O bordel estava meio vazio, a música já estava a certa altura e o movimento prometia.

Cheguei e logo pedi um rabo de galo (Vermute, Cynar e cachaça), quem me atende é Dorotéia, uma mulher bem jambo, com que gosto muito de prosear, ela sabe bem a dosagem que gosto, além de ter uma linda voz e uma gargalhada cativante.

Às vezes, cantamos com um violão que fica dependurado abaixo da Santa Margarida de Cortona, a protetora das prostitutas que Dona Dasdor, proprietária do empreendimento, que tem muita fé, se diz protegida fisicamente e abençoa os seus negócios, fervorosamente fiel a santa!

Dorotéia me conta as novidades, com um pano no ombro, olhando pra dose que acabara de me servir.

Contou-me que Seu Jurandir, fazendeiro próspero aqui da cidade, montou uma casa para a Glorinha, Glorinha o nome já diz, é uma baixinha das pernas grossas, usa batons estridentes, vestidos de chita, uma puta de pouca prosa.

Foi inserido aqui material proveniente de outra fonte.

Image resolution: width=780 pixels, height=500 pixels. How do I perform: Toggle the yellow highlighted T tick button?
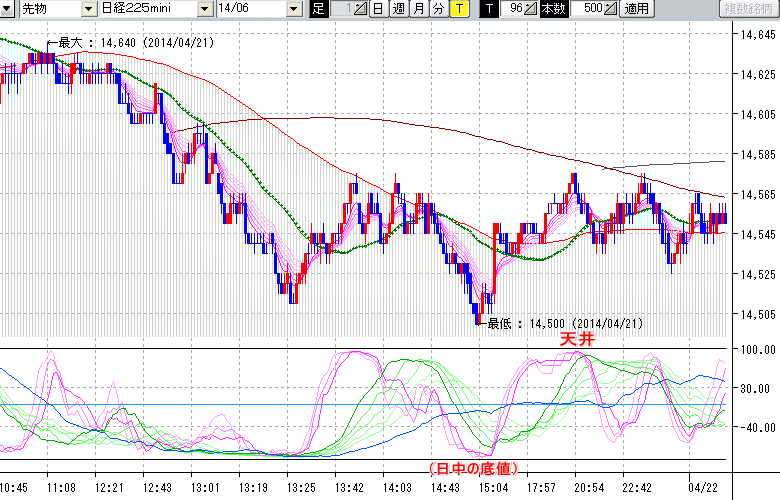459,9
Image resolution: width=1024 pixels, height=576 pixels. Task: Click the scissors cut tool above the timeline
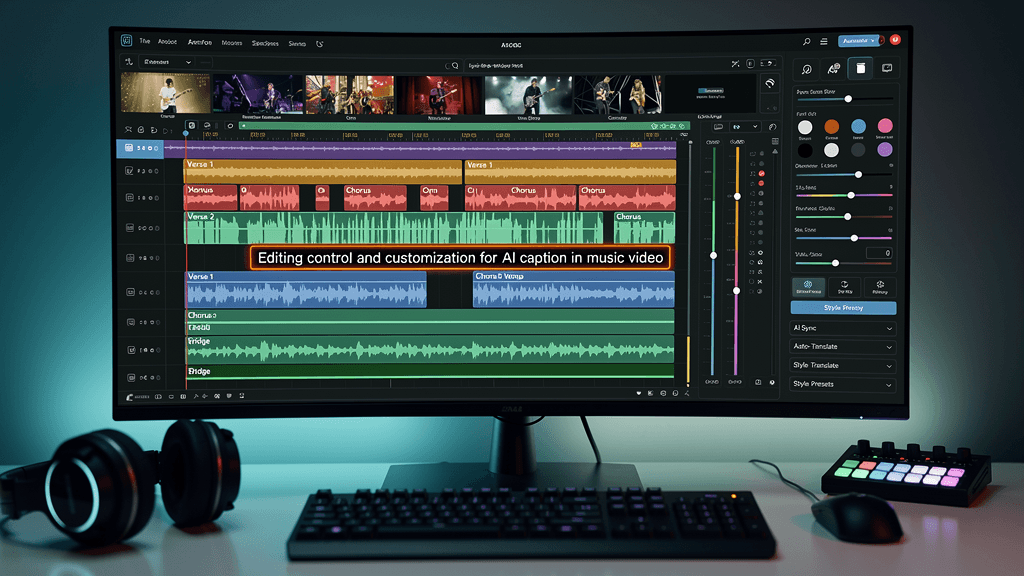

Logo chega uma mulher de uns 20 e poucos anos, tinha cara de menina, mas um jeitinho de fogosa. Perguntei quem era pra Doró, chamo Dorotéia de Doró, tenho carinho por ela.

Doró me diz que a menina veio de Patos de Minas, teve um relacionamento conturbado com um rapaz e decepcionada caiu na vida.

Se chama Elaine, que se aproxima de mim e me pede um trago, educadamente deixo a moça pedir a Doró, que lhe serve e vai logo dizendo, pra menina tomar tento, pois eu era cliente da Rute, e Rute não gosta que ninguém mexa em seus guardados.

No balcão junto a mim, está Esmeralda, alta, olhos verdes, morena clara, um mulherão, mas que tem dois defeitos, bebe e fuma muito, por isso nunca fiquei com Esmeralda.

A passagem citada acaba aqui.